Since the US developed, tested, and eventually used nukes, nuclear weapons have been the hallmark of a US deterrence strategy that has seen seven decades of relative peace settle over the globe.
Today, the US relies on a the “nuclear triad” for deterrence, which means they can launch nuclear missiles from silos based on land, submarines based in the sea, and bombers flying in the sky.
But that triad is under attack. The argument, mainly emanating from democrats in the House and Senate, is that we should not waste billions on weapons systems we’re likely to never use. However, to never have to use these weapons is the best-case scenario, and it is in fact the entire point of the effort.
Each leg of the triad offers it’s own unique advantages, and all three of these areas are desperately in need of modernisation, even if it costs the US $450 billion.
When a nuclear weapon is modernised, it’s the delivery platform that changes, not the warhead itself. The US no longer makes nuclear warheads, and it has been a long trumpeted goal of the Obama administration to move towards disarmament with the distant goal of deterring nuclear attacks on the US or on allies being the sole purpose of the US’s nuclear arsenal.
Land based silos scattered across the US provide fixed locations from which the US can mount a nuclear attack. The clear benefit of these bases comes from their situation underground. Even a nuclear attack on one or all of the known sites won’t render them useless. They are the fastest way the president can deploy nuclear weapons, and as they are spread out, they would be very hard for an adversary to neutralise all at once. When people talk about the president having “a finger on the button,” these are the missiles that button fires.
Currently the silos house Minutemen III intercontinental ballistic missiles that were devised in 1982. These weapons are capable and well-maintained, but they’re limited by their aged technology, specifically the targeting system.
Air-launched nuclear missiles can be fired from bombers or fighters, and provide the most forward-deployable leg of the triad. These air-launched cruise missiles have an incredible range of over 1,000 miles which is hugely important for penetrating contested enemy air spaces.
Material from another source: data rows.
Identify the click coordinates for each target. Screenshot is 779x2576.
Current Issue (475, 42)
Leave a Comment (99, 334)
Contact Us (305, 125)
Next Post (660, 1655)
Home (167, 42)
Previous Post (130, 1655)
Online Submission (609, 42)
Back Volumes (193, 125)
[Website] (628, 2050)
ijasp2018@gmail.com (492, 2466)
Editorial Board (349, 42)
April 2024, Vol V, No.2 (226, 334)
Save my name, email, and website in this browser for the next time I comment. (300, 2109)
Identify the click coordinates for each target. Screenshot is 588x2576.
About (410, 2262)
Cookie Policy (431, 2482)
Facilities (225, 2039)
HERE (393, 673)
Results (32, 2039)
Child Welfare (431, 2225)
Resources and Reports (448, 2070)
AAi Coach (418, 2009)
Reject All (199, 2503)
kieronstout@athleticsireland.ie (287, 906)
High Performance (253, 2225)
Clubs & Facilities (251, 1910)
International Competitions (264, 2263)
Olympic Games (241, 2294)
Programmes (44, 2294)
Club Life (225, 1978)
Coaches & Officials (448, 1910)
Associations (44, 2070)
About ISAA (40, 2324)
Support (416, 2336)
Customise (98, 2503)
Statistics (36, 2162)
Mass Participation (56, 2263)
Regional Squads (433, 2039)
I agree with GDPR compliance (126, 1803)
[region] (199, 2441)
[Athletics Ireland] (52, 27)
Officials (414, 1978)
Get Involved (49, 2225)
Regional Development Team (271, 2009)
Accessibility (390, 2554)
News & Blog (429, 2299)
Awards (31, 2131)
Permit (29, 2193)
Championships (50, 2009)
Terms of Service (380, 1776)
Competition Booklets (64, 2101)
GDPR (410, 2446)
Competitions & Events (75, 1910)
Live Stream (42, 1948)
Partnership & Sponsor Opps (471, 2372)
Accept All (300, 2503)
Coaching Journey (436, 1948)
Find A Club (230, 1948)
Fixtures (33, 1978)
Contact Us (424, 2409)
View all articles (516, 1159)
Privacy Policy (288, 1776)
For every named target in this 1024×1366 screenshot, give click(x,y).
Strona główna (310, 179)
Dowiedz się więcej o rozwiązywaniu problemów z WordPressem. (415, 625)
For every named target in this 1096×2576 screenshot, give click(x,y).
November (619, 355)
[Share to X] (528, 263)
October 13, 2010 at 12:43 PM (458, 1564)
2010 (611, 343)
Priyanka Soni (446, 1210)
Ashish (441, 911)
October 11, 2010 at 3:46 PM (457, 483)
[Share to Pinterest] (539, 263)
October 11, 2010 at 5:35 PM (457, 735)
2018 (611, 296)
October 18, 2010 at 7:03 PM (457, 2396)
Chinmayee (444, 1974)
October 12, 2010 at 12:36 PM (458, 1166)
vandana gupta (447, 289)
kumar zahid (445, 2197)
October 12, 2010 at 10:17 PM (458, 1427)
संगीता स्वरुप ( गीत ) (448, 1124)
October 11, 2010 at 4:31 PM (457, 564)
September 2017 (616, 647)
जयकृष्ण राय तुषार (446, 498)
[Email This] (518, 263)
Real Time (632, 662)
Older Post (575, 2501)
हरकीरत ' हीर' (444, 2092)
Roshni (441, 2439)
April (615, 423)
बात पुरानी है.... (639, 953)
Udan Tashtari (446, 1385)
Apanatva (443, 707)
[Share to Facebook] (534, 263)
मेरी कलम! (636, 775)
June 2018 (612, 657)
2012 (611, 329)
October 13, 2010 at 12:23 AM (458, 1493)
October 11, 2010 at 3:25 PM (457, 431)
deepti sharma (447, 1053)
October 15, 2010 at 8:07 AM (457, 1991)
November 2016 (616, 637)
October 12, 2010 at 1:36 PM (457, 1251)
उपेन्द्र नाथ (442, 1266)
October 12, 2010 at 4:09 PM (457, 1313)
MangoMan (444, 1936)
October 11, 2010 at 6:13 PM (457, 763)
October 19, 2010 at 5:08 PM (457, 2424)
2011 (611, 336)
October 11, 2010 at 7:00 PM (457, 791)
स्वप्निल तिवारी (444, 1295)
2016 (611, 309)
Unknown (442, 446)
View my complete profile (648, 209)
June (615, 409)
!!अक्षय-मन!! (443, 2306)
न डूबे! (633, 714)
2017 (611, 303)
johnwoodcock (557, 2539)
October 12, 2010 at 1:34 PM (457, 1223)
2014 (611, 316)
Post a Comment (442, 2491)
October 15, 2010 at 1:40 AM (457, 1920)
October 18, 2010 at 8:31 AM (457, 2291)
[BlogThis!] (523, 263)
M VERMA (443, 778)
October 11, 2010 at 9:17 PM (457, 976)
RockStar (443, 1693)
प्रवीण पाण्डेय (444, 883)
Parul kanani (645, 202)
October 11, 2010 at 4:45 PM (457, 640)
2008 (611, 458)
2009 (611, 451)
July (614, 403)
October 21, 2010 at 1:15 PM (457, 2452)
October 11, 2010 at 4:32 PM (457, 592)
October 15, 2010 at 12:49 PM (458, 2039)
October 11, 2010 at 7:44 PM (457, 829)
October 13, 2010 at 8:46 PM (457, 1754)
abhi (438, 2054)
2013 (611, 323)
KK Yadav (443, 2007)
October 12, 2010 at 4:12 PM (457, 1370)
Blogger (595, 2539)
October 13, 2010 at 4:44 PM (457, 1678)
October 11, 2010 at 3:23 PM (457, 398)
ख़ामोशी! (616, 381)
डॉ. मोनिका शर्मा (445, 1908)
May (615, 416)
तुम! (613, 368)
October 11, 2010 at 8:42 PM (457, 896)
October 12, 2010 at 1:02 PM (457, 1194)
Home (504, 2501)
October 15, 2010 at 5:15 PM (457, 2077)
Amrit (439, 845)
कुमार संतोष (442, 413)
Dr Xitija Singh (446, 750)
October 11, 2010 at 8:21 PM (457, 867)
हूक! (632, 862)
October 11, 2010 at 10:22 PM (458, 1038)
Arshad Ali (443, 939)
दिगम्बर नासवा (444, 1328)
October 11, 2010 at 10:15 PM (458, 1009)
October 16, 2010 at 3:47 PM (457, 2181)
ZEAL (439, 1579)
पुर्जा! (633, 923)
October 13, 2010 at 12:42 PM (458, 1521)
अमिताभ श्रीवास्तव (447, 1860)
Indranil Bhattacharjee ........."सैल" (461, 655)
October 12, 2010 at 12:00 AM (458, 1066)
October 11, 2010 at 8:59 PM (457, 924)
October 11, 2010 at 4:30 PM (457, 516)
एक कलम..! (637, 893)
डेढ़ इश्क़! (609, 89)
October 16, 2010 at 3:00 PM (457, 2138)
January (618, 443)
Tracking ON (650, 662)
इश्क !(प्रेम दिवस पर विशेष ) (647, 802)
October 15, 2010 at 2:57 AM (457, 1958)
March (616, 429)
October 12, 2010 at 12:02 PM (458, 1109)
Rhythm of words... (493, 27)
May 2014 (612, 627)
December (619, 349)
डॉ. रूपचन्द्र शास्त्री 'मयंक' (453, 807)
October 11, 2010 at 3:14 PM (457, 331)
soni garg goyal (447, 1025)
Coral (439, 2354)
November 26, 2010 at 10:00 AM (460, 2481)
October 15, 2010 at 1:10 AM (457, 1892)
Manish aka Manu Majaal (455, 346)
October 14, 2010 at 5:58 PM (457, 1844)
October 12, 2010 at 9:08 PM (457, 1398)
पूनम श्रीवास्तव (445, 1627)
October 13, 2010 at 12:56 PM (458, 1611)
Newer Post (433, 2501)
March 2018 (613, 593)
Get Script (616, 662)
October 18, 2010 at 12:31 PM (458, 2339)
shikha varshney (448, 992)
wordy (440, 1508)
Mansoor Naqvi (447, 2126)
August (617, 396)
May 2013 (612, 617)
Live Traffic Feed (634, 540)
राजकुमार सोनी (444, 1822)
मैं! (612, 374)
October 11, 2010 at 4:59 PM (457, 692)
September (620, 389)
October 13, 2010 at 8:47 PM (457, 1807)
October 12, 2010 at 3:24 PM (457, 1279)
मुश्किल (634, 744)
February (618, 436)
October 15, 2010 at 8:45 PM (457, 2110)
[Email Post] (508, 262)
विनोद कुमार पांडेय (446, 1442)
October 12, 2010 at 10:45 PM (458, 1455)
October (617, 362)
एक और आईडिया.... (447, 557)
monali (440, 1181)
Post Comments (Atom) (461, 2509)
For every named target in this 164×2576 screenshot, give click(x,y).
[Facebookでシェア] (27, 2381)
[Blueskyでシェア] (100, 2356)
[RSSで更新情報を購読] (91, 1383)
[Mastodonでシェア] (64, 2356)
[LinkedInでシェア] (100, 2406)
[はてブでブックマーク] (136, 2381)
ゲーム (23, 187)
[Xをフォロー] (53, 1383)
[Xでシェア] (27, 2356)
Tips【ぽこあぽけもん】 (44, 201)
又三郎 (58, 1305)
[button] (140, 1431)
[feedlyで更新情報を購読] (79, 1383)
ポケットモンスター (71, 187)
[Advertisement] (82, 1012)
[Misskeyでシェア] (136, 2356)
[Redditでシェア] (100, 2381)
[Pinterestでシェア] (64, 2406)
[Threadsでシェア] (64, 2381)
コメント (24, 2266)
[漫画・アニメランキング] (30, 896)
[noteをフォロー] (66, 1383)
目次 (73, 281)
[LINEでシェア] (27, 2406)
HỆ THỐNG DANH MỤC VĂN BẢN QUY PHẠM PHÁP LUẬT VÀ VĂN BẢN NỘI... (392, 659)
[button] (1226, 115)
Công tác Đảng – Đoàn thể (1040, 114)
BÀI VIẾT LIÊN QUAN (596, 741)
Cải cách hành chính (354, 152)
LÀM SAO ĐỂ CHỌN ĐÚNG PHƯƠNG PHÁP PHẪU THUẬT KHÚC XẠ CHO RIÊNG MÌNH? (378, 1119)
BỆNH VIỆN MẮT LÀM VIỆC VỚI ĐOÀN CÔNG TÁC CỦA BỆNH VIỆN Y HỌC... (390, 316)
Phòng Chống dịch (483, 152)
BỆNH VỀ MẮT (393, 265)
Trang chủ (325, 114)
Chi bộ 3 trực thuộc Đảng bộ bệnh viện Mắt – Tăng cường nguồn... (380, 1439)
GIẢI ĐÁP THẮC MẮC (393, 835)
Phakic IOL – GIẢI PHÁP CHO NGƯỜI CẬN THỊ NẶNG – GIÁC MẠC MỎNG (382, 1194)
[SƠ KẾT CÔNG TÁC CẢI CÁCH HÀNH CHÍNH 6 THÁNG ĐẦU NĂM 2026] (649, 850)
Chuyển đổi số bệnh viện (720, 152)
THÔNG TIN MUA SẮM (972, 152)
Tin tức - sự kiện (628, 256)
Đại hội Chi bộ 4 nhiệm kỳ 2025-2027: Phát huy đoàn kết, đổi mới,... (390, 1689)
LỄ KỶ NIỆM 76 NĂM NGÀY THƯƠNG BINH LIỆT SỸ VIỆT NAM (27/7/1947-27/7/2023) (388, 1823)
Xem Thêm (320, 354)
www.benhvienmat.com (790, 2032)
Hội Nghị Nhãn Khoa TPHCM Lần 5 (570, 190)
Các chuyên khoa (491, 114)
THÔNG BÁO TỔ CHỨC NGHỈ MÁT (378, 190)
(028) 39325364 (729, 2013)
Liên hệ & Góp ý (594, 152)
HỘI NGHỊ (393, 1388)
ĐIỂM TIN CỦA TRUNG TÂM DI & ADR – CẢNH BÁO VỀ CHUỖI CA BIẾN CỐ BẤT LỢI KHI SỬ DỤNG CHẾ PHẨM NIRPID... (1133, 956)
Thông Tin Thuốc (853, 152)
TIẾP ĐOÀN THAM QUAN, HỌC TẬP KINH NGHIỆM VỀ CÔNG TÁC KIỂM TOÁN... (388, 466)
The B-52 can carry 20 such cruise missiles, which can be fired in an overwhelming salvo to neutralise enemy air defences.
But unlike the ground-based ICBMs, or submarines deep under the sea, the nuclear armed planes provide a showy kind of deterrence. Moving a B-52 to a region, as the US recently has in the Baltics and the Pacific, puts the entire area on notice that the US has laid a powerful chess piece in striking range.
Again, the new missiles needed to modernise the airborne leg of the triad would incorporate modern technology and targeting that would make them harder to see and shoot down. However, even if a cruise missile is shot down, it’s infinitely better than the loss of a pilot and a bomber.
The final leg of the triad are ballistic-class nuclear submarines. Situated in hidden locations in oceans throughout the world, these submarines are the ultimate check against nuclear strikes. As they are incredibly difficult to track and destroy, a ballistic-missile submarine provides the US with the chance to launch a nuclear counter-attack.
Today’s Ohio-class ballistic missile submarines are undetectable in the water, but that could change as technology rapidly develops and cyber espionage makes sure that no secret is safe. So, the US has commissioned the new Columbia-class submarine to protect the US’s important deterrence capability. Improvements to the trident missiles employed by these submarines, first deployed in 1990, are also budgeted for the near future.
The days when the US could fly a propeller-driven bomber over enemy territory, and simply drop a nuclear-armed unguided bomb onto a city are long gone and simply not coming back.
Understanding the importance of nuclear deterrence is counterintuitive, as these weapons of mass destruction actually serve as a kind of insurance policy on peace and the continued existence of humanity as we know it on earth. And not to downplay the US’s desperate need for infrastructure and other worthy projects, but if the price for nuclear deterrence comes out to $450 billion, out of a $4 trillion yearly budget, then relative peace on earth is worth it.